Stored items from a collection –
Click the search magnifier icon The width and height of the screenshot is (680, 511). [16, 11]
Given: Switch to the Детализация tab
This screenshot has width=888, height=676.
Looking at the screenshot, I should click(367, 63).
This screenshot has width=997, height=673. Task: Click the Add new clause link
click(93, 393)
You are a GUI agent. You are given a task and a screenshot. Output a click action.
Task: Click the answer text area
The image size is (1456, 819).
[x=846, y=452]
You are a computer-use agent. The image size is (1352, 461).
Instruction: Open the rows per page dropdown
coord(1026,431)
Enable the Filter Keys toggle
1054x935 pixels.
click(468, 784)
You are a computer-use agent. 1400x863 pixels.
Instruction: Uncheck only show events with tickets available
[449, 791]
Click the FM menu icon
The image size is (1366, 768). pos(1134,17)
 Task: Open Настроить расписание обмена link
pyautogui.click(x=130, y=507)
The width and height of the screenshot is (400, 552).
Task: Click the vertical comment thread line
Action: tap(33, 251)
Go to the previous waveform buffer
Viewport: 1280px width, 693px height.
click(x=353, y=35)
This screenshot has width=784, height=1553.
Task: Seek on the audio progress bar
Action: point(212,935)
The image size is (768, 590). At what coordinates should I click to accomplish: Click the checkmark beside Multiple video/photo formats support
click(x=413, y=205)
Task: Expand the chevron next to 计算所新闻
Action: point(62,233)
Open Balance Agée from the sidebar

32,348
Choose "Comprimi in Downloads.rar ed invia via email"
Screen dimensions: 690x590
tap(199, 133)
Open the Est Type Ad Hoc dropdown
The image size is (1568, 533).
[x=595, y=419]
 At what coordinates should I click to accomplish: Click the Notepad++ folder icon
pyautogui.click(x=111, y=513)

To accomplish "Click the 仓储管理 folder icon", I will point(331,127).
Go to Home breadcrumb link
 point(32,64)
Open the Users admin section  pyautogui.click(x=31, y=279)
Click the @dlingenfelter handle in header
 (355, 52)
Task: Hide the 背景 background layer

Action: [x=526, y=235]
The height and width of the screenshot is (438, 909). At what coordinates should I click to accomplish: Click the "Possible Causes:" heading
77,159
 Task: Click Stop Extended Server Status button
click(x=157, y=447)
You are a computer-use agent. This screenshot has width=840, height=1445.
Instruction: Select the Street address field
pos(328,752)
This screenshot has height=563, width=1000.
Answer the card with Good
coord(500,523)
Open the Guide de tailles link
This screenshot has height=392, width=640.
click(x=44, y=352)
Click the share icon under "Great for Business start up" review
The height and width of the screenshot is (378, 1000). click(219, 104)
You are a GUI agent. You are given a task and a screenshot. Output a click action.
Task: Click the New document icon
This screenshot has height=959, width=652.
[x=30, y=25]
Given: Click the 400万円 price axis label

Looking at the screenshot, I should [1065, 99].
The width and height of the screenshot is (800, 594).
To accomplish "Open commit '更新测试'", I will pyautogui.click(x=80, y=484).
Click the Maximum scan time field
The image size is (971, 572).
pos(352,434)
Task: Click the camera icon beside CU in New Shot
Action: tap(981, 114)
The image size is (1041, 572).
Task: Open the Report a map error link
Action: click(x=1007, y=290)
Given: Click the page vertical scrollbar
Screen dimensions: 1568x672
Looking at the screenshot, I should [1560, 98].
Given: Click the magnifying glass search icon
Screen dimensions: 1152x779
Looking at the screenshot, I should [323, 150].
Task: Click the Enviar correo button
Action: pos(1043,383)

Exercise details – Rewrite all of the records, replacing every occurrence of "Instruction" with "Directive" and leaving everything else unchanged.

Answer –
Click the search magnifier icon The width and height of the screenshot is (680, 511). [16, 11]
Given: Switch to the Детализация tab
This screenshot has width=888, height=676.
Looking at the screenshot, I should click(367, 63).
This screenshot has width=997, height=673. Task: Click the Add new clause link
click(93, 393)
You are a GUI agent. You are given a task and a screenshot. Output a click action.
Task: Click the answer text area
The image size is (1456, 819).
[x=846, y=452]
You are a computer-use agent. The image size is (1352, 461).
Directive: Open the rows per page dropdown
coord(1026,431)
Enable the Filter Keys toggle
1054x935 pixels.
click(468, 784)
You are a computer-use agent. 1400x863 pixels.
Directive: Uncheck only show events with tickets available
[449, 791]
Click the FM menu icon
The image size is (1366, 768). pos(1134,17)
 Task: Open Настроить расписание обмена link
pyautogui.click(x=130, y=507)
The width and height of the screenshot is (400, 552).
Task: Click the vertical comment thread line
Action: tap(33, 251)
Go to the previous waveform buffer
Viewport: 1280px width, 693px height.
click(x=353, y=35)
This screenshot has width=784, height=1553.
Task: Seek on the audio progress bar
Action: point(212,935)
The image size is (768, 590). At what coordinates should I click to accomplish: Click the checkmark beside Multiple video/photo formats support
click(x=413, y=205)
Task: Expand the chevron next to 计算所新闻
Action: point(62,233)
Open Balance Agée from the sidebar

32,348
Choose "Comprimi in Downloads.rar ed invia via email"
Screen dimensions: 690x590
tap(199, 133)
Open the Est Type Ad Hoc dropdown
The image size is (1568, 533).
[x=595, y=419]
 At what coordinates should I click to accomplish: Click the Notepad++ folder icon
pyautogui.click(x=111, y=513)

To accomplish "Click the 仓储管理 folder icon", I will point(331,127).
Go to Home breadcrumb link
 point(32,64)
Open the Users admin section  pyautogui.click(x=31, y=279)
Click the @dlingenfelter handle in header
 (355, 52)
Task: Hide the 背景 background layer

Action: [x=526, y=235]
The height and width of the screenshot is (438, 909). At what coordinates should I click to accomplish: Click the "Possible Causes:" heading
77,159
 Task: Click Stop Extended Server Status button
click(x=157, y=447)
You are a computer-use agent. This screenshot has width=840, height=1445.
Directive: Select the Street address field
pos(328,752)
This screenshot has height=563, width=1000.
Answer the card with Good
coord(500,523)
Open the Guide de tailles link
This screenshot has height=392, width=640.
click(x=44, y=352)
Click the share icon under "Great for Business start up" review
The height and width of the screenshot is (378, 1000). click(219, 104)
You are a GUI agent. You are given a task and a screenshot. Output a click action.
Task: Click the New document icon
This screenshot has height=959, width=652.
[x=30, y=25]
Given: Click the 400万円 price axis label

Looking at the screenshot, I should [1065, 99].
The width and height of the screenshot is (800, 594).
To accomplish "Open commit '更新测试'", I will pyautogui.click(x=80, y=484).
Click the Maximum scan time field
The image size is (971, 572).
pos(352,434)
Task: Click the camera icon beside CU in New Shot
Action: tap(981, 114)
The image size is (1041, 572).
Task: Open the Report a map error link
Action: click(x=1007, y=290)
Given: Click the page vertical scrollbar
Screen dimensions: 1568x672
Looking at the screenshot, I should [1560, 98].
Given: Click the magnifying glass search icon
Screen dimensions: 1152x779
Looking at the screenshot, I should [323, 150].
Task: Click the Enviar correo button
Action: pos(1043,383)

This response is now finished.